Но чем могло бы быть мотивировано такое заранее оговоренное молчание? Очевидно, только следующей романтической идеей: "Я уезжаю добывать честь и славу, которую сложу к твоим ногам; тебя все это время тревожить не буду, чтобы ты была полностью свободна в определении своих чувств - сохранишь нынешние свои чувства ко мне, прекрасно, нет - твоя свободная воля, я ее не ограничиваю и обещаний с тебя не беру". Это полностью согласуется с картиной, получающейся из реплик Чацкого и Софьи: никаких обещаний в его адрес она не нарушала, но некое соглашение о том, что отныне считается между ними за байдефолт (впредь до возможной отмены с ее стороны), аннулировала, на что и имела полное право - Чацкий упрекает ее лишь в том, что она не сообщила ему об этом сразу и тем самым поддерживала в нем надежду (т.е. ту мысль, что этот байдефолт еще действует).

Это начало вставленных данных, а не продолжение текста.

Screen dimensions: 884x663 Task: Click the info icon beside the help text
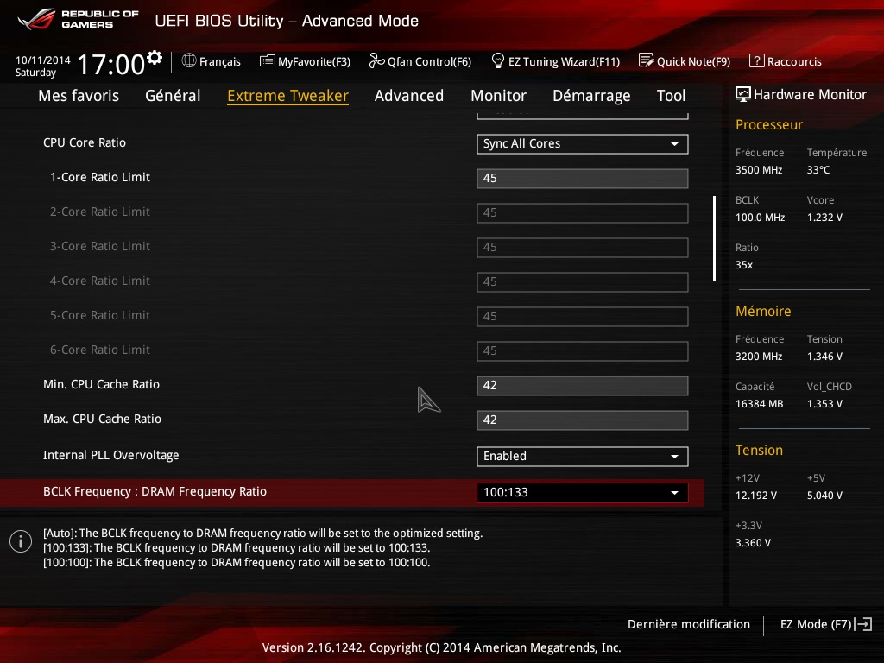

Софья на все это при самом отъезде Чацкого согласилась, но, восчувствовав одиночество, на которое ее оставили, претерпела сильнейший душевный удар, окончательно ощутила себя брошенной Чацким, почти возненавидела его и задним числом окончательно переоценила все прошлое в том самом духе, в котором излагает его Лизе: "уж у нас ему казалось скучно... Потом опять прикинулся влюбленным... Вот об себе задумал он высоко... Охота странствовать напала на него, Ах! если любит кто кого, Зачем ума искать и ездить так далеко?"
***
Возвращаясь к опекунству, попечительству и имению. В ответ на вопрос Чацкого, что бы сказал ему Фамусов, посватайся он к Софье, Фамусов отвечает: "Сказал бы я, во-первых, не блажи, именьем, брат, не управляй оплошно..." - это для него тоже ключевое условие, как и возвращение Чацкого на службу. Итак, по мнению Фамусова Чацкий в силу некоей своей блажи управляет имением не так, как подобает - оплошно. И пока он не исправится, и речи не может быть о его браке с Софьей.

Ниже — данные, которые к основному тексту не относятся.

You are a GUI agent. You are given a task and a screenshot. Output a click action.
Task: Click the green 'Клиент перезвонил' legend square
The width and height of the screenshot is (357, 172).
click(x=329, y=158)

Что же имеется в виду? Кто вообще управлял этим именьем? До 17-летия Чацкого им управлял сам Фамусов. А после 17-летия Чацкий стал управлять этим именьем сам - через управляющего, естественно. Стало быть, Фамусов хочет сказать, что вот он сам, Фамусов, управлял как опекун и попечитель этим имением здраво, а когда Чацкий сам взял в руки бразды - то резко сменил управление на некое блажное и оплошное (по мнению Фамусова). Это оставляет нам всего две теоретические возможности: считать, что Чацкий стал разорять своих крестьян поборами, неумеренными даже и по мнению Фамусова, и тот в ужасе смотрит, как ради своих блажей Чацкий приводит в разорение свое же имение, - либо считать, что Чацкий, наоборот, резко снизил уровень эксплуатации (подобно тому, как Онегин "ярем барщины" сменил на оброк, да и не просто на оброк, а "оброк легкий"), что Фамусов и расценивает как блажь и оплошность. Совершенно очевидно, что Грибоедов имел в виду второй вариант.